Using color to indicate the time of day is probably part of the curriculum in every undergraduate lighting class. But taking the audience from dusk to dawn, without additional audible clues from the performers on stage, is a somewhat more complicated artistic challenge. That’s why it’s instructive to see how lighting design masters do it.
The photos shown here are from the New York City Ballet Company’s production of “Estancia”. This magnificent Christopher Wheeldon ballet tells the story of a city man who comes to a South American ranch (estancia is the Spanish and Portuguese word for ranch, or large rural estate.) At the ranch, the city guy is smitten and falls for a female ranch hand. He woos her and they spend the night together.
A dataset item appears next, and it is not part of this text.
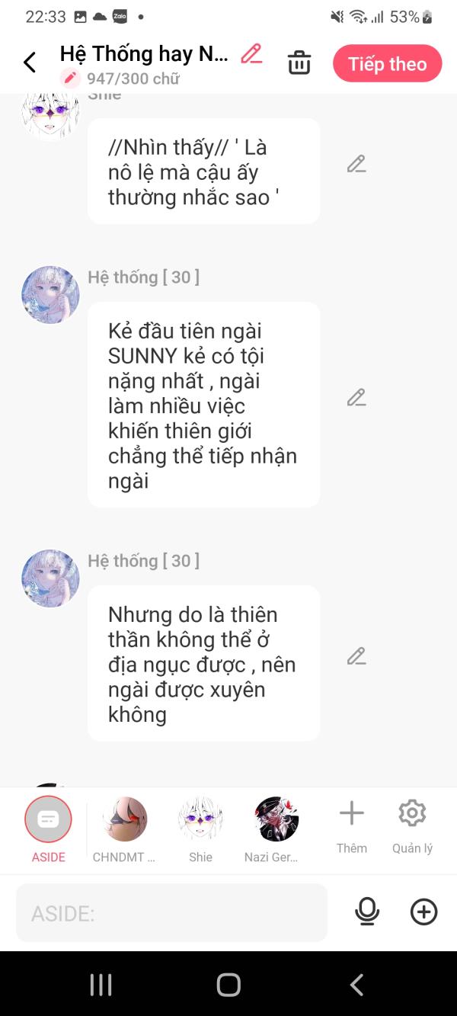The height and width of the screenshot is (1016, 457).
Task: Tap the Tiếp theo button
Action: click(x=388, y=63)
The lighting design needs to communicate not only the growing mood of the lovers, but the very practical matter of the transition from day to night and back again. The first scene here is about 10 minutes into the ballet and takes place as the day is ending.
Day is ending at the ranch in the New York City Ballet production of “Estancia”. Notice the blend of colors above the tree line. Photo © Paul Kolnick.
The second scene below is about 15 minutes later in the ballet, as dawn arises. In between the two scenes shown here, Mark Stanley, New York City Ballet’s resident lighting designer, created 14 lighting cues, using the available lights – and colors -- in his rig.
The translucent cyc colors gently break the dawn, even as the lovers, shown downstage left, have yet to awake. Photo © Paul Kolnick.
The drop is translucent and lit from behind using a mix of six colors from two ground rows. The colors are R18, R80, L106, L119, L127 and NC. The horizon line is lit specifically with a row of scoops, the inside is R361 and the outside L109. Other sidelight and backlight colors were used to light the floor.
Thus, eight different colors, used at various intensities and for various durations, carried the ballet, and the audience, gracefully from dusk to dawn.